Parameter Description
-d Runs the container in detached (background) mode
--name readyset Assigns a friendly name to the container for easier management
--rm Automatically removes the container when it stops (useful for development)

Environment Variables (-e)

Variable Description
UPSTREAM_DB_URL The full PostgreSQL connection string to your database. Format: postgres://user:password@host:port/database
REPLICATION_TABLES Comma-separated list of tables to replicate (schema.table format). ReadySet will subscribe to changes on these tables
LISTEN_ADDRESS The address and port ReadySet listens on for incoming connections. 0.0.0.0:5433 allows connections from any network interface
STORAGE_DIR Directory path inside the container where ReadySet stores persistent cache data

Volume Mount (-v)

Parameter Description
-v readyset_cache:/data/cache Creates a Docker named volume readyset_cache and mounts it to /data/cache inside the container. This persists cache data across container restarts

ReadySet Flags (Command Arguments)

Flag Description
--verify-skip Skips verification of cached query results against the upstream database. Improves performance but reduces safety checks
--disable-upstream-ssl-verification Disables SSL certificate verification when connecting to the upstream database. Required when the upstream uses self-signed certificates
--disable-create-publication Prevents ReadySet from attempting to create a PostgreSQL publication. Use this when you don't have superuser privileges and have manually created the publication
--disable-telemetry Disables sending anonymous usage statistics to ReadySet

Step 4: Monitor Snapshot Progress

After starting ReadySet, monitor the Docker logs to verify that the snapshot completes successfully:

docker logs readyset --follow

Look for these INFO messages indicating successful table snapshotting:

2026-01-27T16:15:09.210564Z  INFO replicators::postgres_connector::snapshot: Snapshotting tables tables=3 max_parallel_snapshot_tables=7
2026-01-27T16:15:09.210589Z  INFO Snapshotting table{table="public"."customers"}: replicators::postgres_connector::snapshot: Snapshotting table
2026-01-27T16:15:09.222170Z  INFO Snapshotting table{table="public"."orders"}: replicators::postgres_connector::snapshot: Snapshotting table
2026-01-27T16:15:09.229690Z  INFO Snapshotting table{table="public"."products"}: replicators::postgres_connector::snapshot: Snapshotting table
...
2026-01-27T16:15:09.536299Z  INFO replicators::noria_adapter: Snapshot finished
2026-01-27T16:15:09.574068Z  INFO replicators::noria_adapter: Streaming replication started position=(0/D014690, 0/D014690)

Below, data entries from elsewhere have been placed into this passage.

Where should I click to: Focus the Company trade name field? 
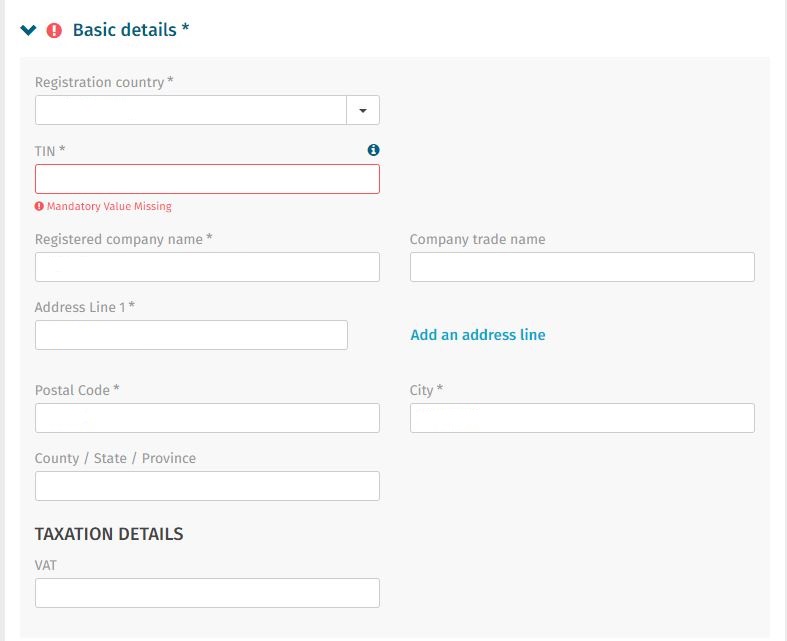coord(582,267)

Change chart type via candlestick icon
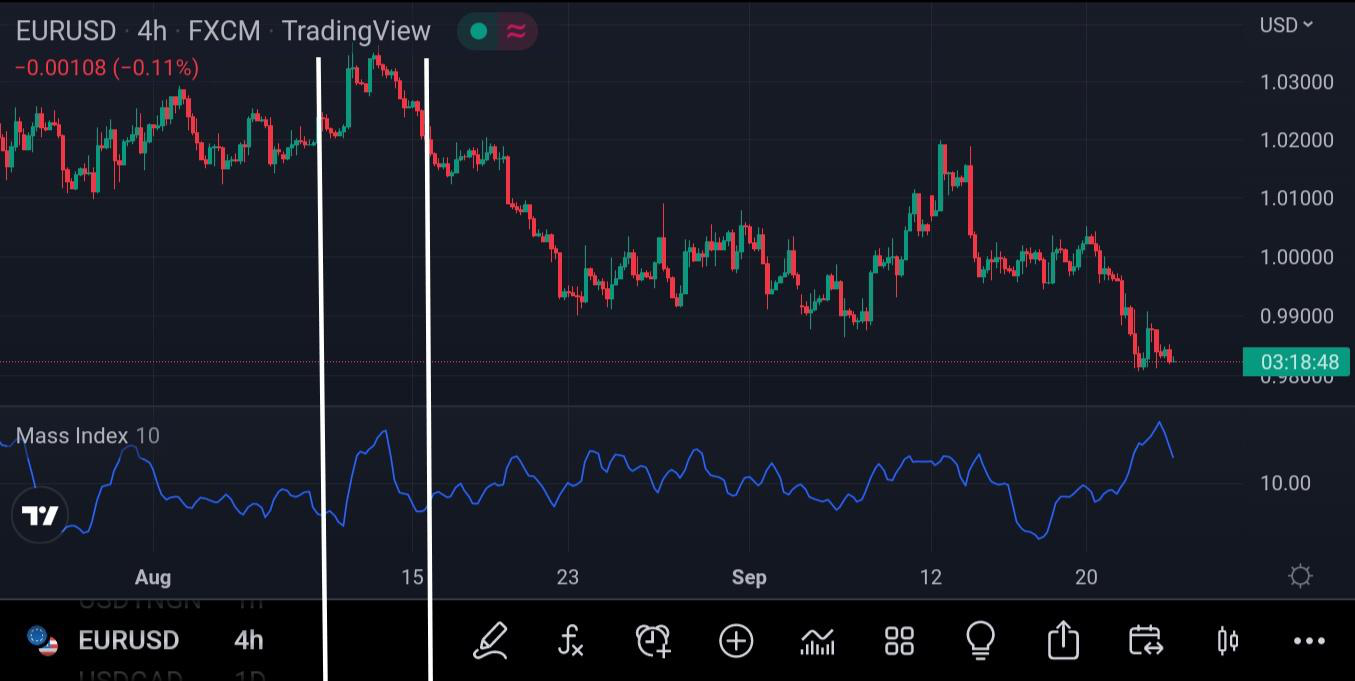(1227, 640)
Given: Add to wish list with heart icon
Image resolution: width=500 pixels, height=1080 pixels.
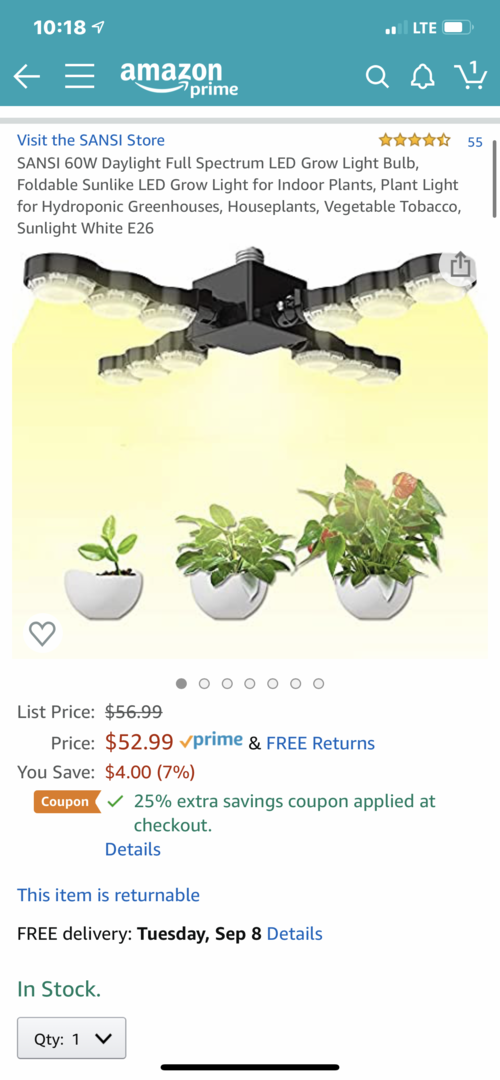Looking at the screenshot, I should pyautogui.click(x=42, y=633).
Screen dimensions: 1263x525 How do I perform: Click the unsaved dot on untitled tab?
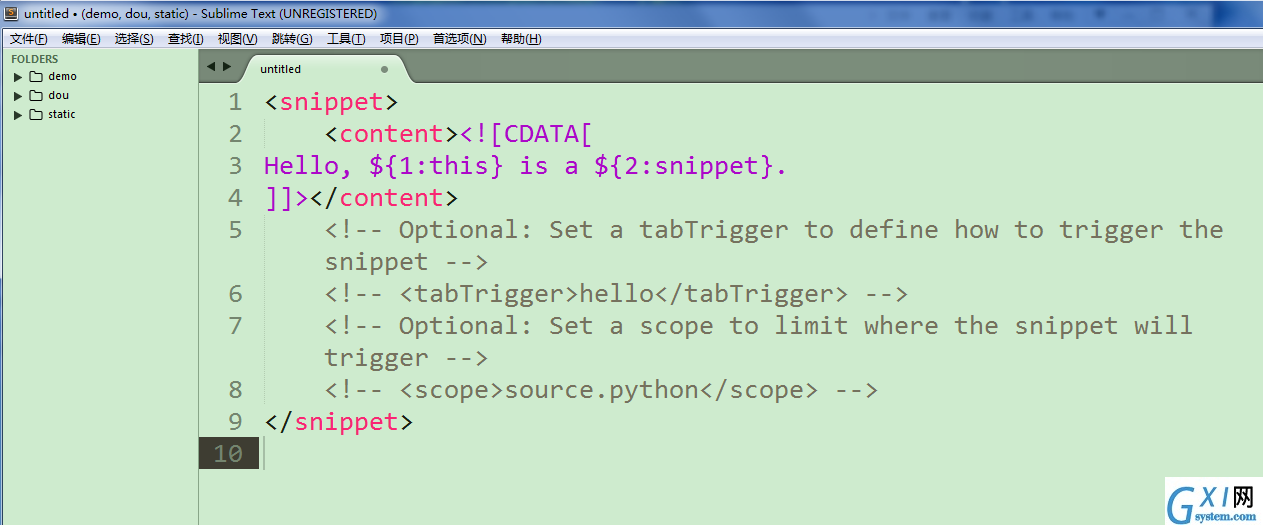pyautogui.click(x=384, y=69)
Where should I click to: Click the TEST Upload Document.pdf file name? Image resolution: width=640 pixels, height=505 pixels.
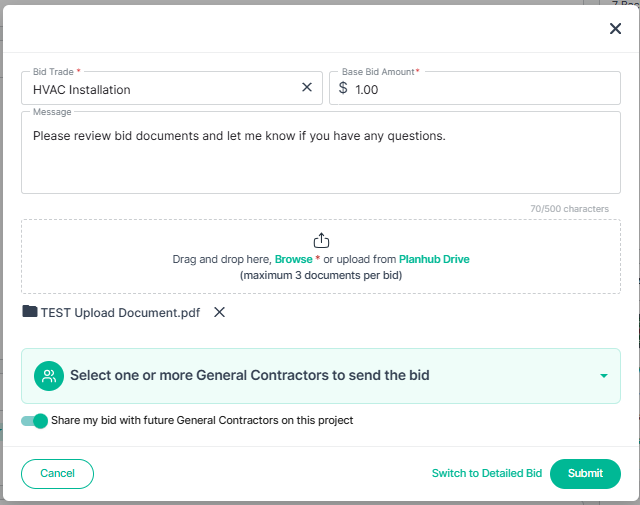pyautogui.click(x=120, y=313)

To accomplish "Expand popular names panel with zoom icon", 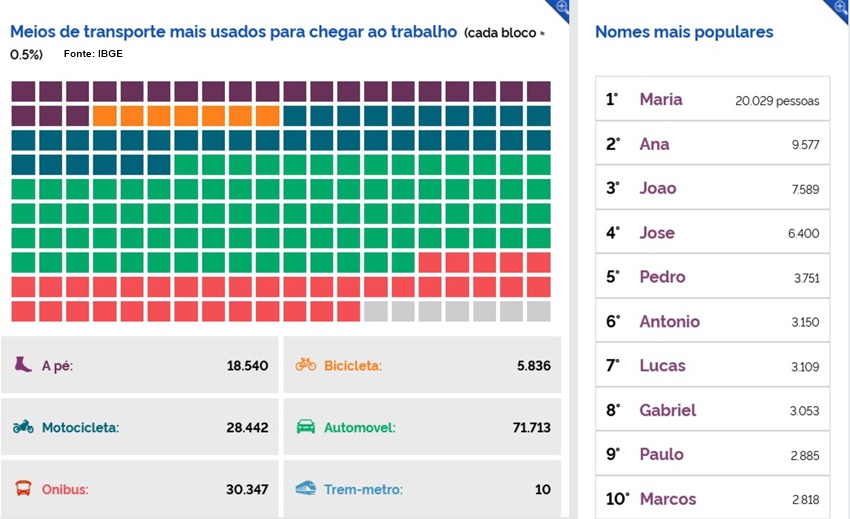I will pyautogui.click(x=841, y=7).
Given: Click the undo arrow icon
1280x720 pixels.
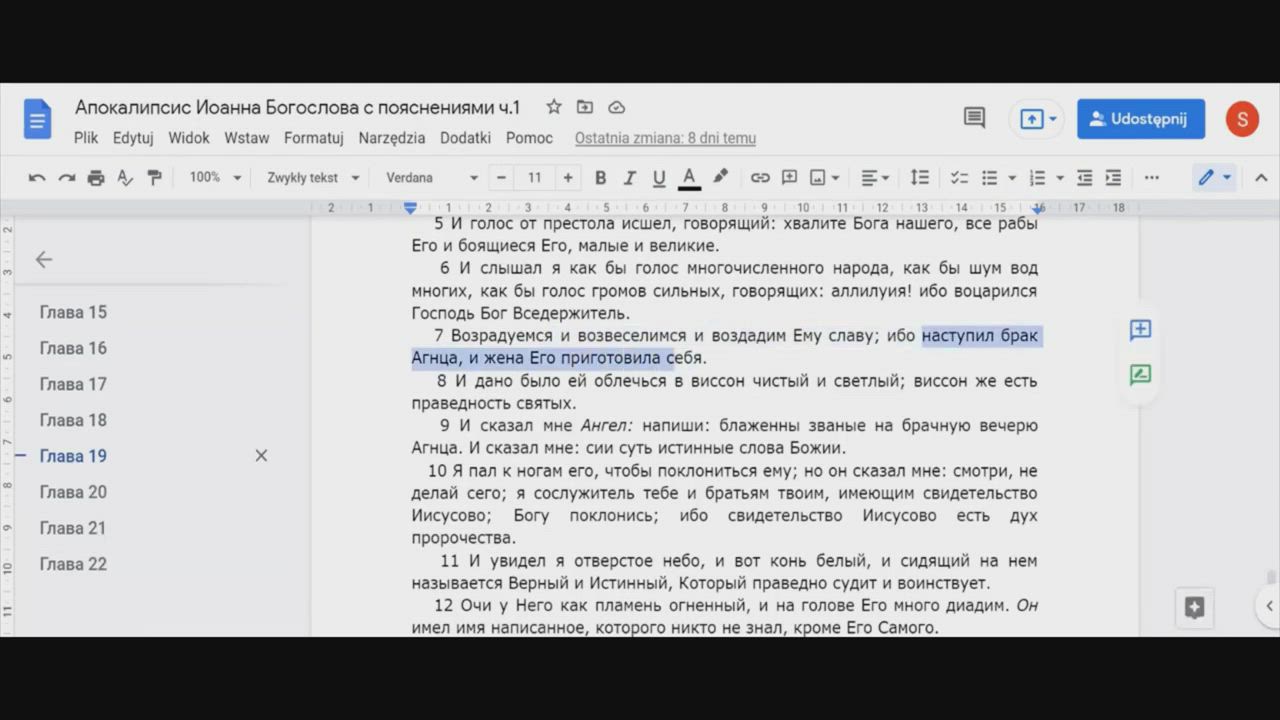Looking at the screenshot, I should [x=37, y=178].
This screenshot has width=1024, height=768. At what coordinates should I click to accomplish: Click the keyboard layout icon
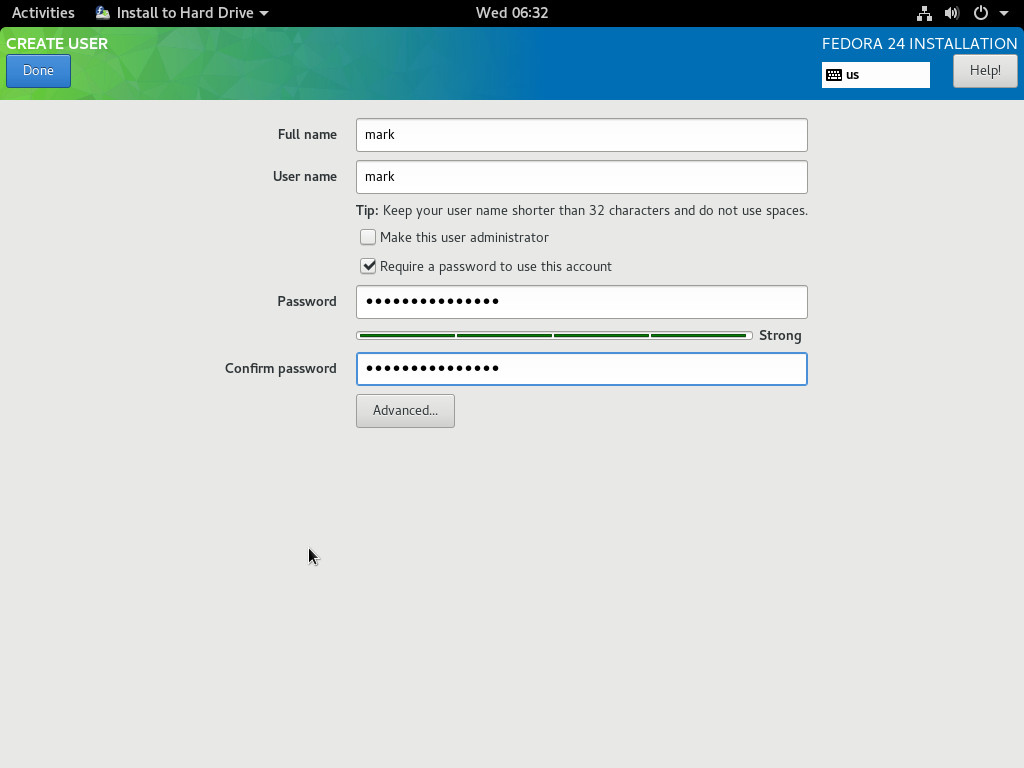(834, 75)
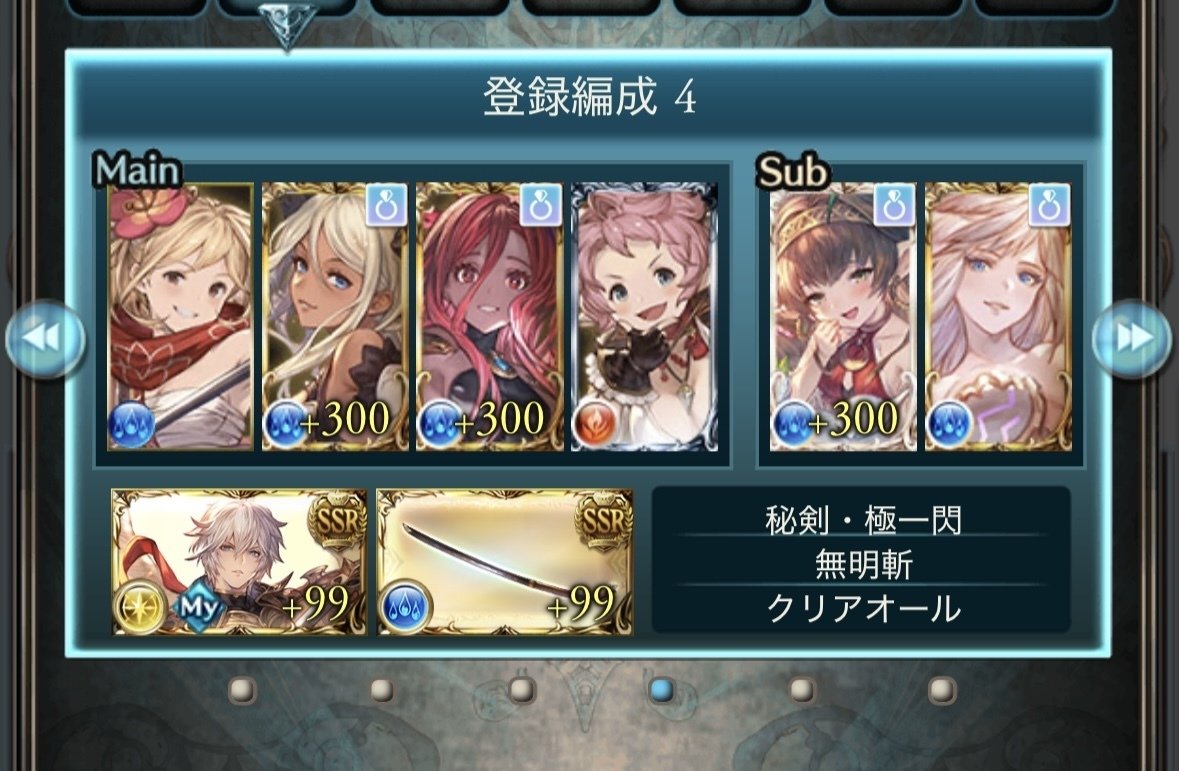Click the previous party double-arrow button
Viewport: 1179px width, 771px height.
[x=45, y=338]
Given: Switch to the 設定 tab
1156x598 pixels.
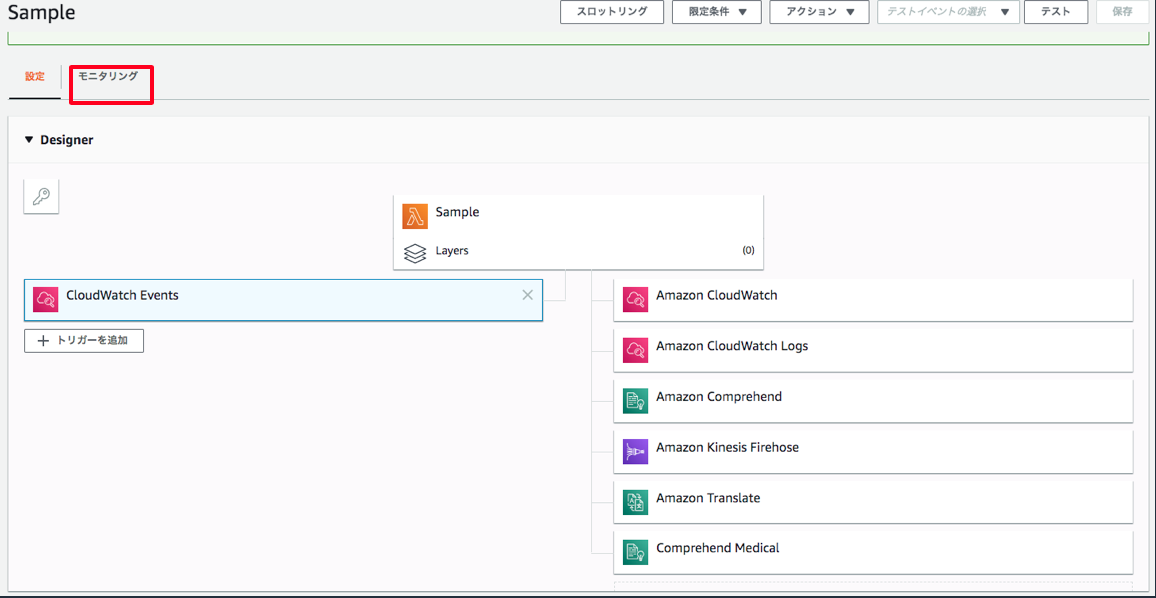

Important: Wait for the "Snapshot finished" and "Streaming replication started" messages before creating caches. This ensures ReadySet has a complete copy of your data.




Shallow Cache Setup

Shallow cache is ideal when logical replication isn't available or when eventual consistency is acceptable. It uses TTL-based caching with periodic refreshes.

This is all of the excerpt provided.